[TEXTO DEL DOCUMENTO]
2. La familia: Hogar de la procreación
El primer mandamiento dado por Dios al hombre, varón y mujer, en la Biblia no fue otro que el de la reproducción: “Y los bendijo Dios, y les dijo: Fructificad y multiplicaos; llenad la tierra” (Génesis 1:28). La unión del hombre y la mujer, por la cual se forma el matrimonio, es, por naturaleza, una unión sexual. El apóstol Pablo lo puso bien de manifiesto con estas punzantes palabras: “¿O no sabéis que el que se une con una ramera, es un cuerpo con ella? Porque dice: Los dos serán una sola carne” (1 Corintios 6:16).
Por lo cual, no se puede disociar la íntima unidad entre estos tres motivos originales: matrimonio, sexo y procreación. La Confesión de fe de Westminster presenta estos tres elementos interrelacionados entre sí: “El matrimonio fue instituido para la mutua ayuda de esposo y esposa; para multiplicar el género humano por generación legítima, y la iglesia con una simiente santa, y para prevenir la impureza”.[2]
Esto es lo que constituye como contraria a la voluntad de Dios toda práctica sexual fuera del matrimonio (sea fornicación o adulterio; cf. Hebreos 13:4), así como la práctica homosexual, la cual, siendo estéril y ajena por completo al elemento esencial procreativo, no puede ser fundadora de matrimonio y familia. La práctica sexual no puede dejar de contemplar que el sexo tiene por esencia una finalidad reproductiva. Si bien la sexualidad en la Biblia no tiene carácter exclusivamente procreativo (por supuesto, está la satisfacción afectiva del hombre y la mujer; cf. el Cantar de los Cantares) también es cierto que, por lo que hemos visto anteriormente, no se puede disociar de él. Por causa de ello, la sexualidad bíblicamente establecida y aprobada por Dios es la heterosexual, y en el marco del matrimonio.
A diferencia de nuestra mentalidad contemporánea, según la cual tener hijos es visto como mínimo como un considerable problema, por lo cual se limita al máximo el número de ellos, la Biblia celebra los hijos como un don del Señor y anima tenerlos en abundancia. El contemplar los hijos como dados directamente por Dios es un rasgo prominente de la Biblia, especialmente del Antiguo Testamento.[3] “He aquí, herencia de Jehová son los hijos; Cosa de estima el fruto del vientre. Como saetas en mano del valiente, Así son los hijos habidos en la juventud. Bienaventurado el hombre que llenó su aljaba de ellos; No será avergonzado Cuando hablare con los enemigos en la puerta” (Salmo 127:3-5).
3. La familia: Receptora de las promesas de la Alianza
La creación del hombre como varón y mujer, junto con el establecimiento por Dios el matrimonio y el mandato de la procreación, sitúan a la familia en el centro mismo del Pacto o Alianza que Dios concertó con el hombre en el Edén.[4] De esta manera, Adán estuvo en el pacto con Dios no sólo a título personal e individual, sino como cabeza de su familia (cf. 1 Corintios 11:8-9; 1 Timoteo 2:13) y, por lo tanto, como representante de la misma, lo cual incluiría también a su futura descendencia. Es por ello que su transgresión en la alianza precipitó a todos sus descendientes a su mismo estado de ruina, condenación y muerte (Romanos 5:12-19; 1 Corintios 15:22).

[DATOS MOSTRADOS]
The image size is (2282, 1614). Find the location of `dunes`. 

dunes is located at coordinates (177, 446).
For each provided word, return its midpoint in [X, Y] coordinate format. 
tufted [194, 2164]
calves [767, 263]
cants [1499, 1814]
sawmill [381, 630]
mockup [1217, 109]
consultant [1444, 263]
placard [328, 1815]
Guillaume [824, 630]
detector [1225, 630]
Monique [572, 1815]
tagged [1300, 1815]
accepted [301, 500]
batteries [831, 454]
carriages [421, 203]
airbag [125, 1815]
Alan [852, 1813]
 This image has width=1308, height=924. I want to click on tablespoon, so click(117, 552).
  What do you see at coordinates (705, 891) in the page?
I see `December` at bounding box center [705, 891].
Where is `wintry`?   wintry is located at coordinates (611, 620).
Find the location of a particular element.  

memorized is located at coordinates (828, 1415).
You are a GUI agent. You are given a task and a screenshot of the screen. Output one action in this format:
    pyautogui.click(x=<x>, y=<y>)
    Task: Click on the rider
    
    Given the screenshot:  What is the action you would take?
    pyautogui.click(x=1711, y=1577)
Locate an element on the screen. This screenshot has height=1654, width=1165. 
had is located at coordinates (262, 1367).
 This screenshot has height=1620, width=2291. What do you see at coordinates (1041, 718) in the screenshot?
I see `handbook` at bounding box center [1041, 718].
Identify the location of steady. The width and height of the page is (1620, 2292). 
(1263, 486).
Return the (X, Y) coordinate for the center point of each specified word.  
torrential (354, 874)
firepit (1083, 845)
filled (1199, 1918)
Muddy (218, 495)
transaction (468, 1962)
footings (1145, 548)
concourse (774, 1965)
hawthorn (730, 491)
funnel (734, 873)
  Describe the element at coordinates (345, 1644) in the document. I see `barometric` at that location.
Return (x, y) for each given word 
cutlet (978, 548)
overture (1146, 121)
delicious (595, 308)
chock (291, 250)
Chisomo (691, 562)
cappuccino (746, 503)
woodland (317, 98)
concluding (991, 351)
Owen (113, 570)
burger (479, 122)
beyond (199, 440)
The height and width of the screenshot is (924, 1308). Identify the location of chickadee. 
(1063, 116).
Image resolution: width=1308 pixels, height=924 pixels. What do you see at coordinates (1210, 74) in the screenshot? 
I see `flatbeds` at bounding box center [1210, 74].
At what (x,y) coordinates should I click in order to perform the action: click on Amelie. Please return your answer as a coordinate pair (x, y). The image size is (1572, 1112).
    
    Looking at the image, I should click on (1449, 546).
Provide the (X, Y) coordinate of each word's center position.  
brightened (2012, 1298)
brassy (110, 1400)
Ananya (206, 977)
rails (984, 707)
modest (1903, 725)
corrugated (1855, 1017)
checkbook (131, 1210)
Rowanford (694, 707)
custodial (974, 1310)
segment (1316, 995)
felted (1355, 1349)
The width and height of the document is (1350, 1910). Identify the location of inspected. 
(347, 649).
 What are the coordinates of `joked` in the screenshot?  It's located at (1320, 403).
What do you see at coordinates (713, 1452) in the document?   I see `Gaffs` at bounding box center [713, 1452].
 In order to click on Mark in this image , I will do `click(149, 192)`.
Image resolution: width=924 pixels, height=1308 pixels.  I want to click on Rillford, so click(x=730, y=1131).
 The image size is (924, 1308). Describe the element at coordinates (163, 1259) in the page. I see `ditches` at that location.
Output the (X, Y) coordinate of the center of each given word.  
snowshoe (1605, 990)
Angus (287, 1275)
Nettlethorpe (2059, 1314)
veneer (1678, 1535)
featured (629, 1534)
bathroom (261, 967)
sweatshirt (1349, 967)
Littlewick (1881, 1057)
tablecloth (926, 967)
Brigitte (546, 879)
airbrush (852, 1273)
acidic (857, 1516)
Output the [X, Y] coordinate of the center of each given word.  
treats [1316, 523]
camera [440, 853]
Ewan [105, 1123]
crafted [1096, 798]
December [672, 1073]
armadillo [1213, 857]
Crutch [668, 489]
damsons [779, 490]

[POR HACER]
**1)** Cambia en el texto sobre la familia el pasaje que comienza con «2. La familia: Hogar» y sigue hasta «(1 Corintios 6:16).», y escríbelo de nuevo con «prostituta» en lugar de «ramera».
**2)** Prolonga el texto sobre la familia a partir del punto en que se detiene.
No hace falta consultar los registros.

[EN RESPUESTA]
**1)**
2. La familia: Hogar de la procreación
El primer mandamiento dado por Dios al hombre, varón y mujer, en la Biblia no fue otro que el de la reproducción: “Y los bendijo Dios, y les dijo: Fructificad y multiplicaos; llenad la tierra” (Génesis 1:28). La unión del hombre y la mujer, por la cual se forma el matrimonio, es, por naturaleza, una unión sexual. El apóstol Pablo lo puso bien de manifiesto con estas punzantes palabras: “¿O no sabéis que el que se une con una prostituta, es un cuerpo con ella? Porque dice: Los dos serán una sola carne” (1 Corintios 6:16).

**2)**
La restauración de la alianza de Dios y los hombres, pero esta vez no en términos de ley y obras, sino en términos de gracia y fe, no podía sino incluir a la descendencia de los creyentes también en el pacto con Dios. Desde el mismo establecimiento de la alianza con Abraham, los creyentes son contados en el pacto juntamente con sus hijos: “Y estableceré mi pacto entre mí y ti, y tu descendencia después de ti en sus generaciones, por pacto perpetuo, para ser tu Dios, y el de tu descendencia después de ti” (Génesis 17:7). El Nuevo Testamento sigue presentando esta misma realidad. La predicación del Evangelio en el día del cumplimiento de las profecías del derramamiento del Espíritu en los días del Mesías sigue extendiendo la promesa de la alianza a los hijos: “Porque para vosotros es la promesa, y para vuestros hijos” (Hechos 2:39). Si la promesa es para ellos, la señal que significa y sella esta promesa del Pacto en el Nuevo Testamento, el bautismo (Colosenses 2:11-12; Gálatas 3:27,29), ha de ser para ellos también. El Nuevo Testamento presenta siempre a los hijos de los creyentes no fuera de la Iglesia, sino en ella, puesto que a ellos se les dirige tanto los privilegios del pacto (1 Corintios 7:14; cf. 1:2) como sus deberes; (Efesios 6:1-3.4; Colosenses 3:21-22).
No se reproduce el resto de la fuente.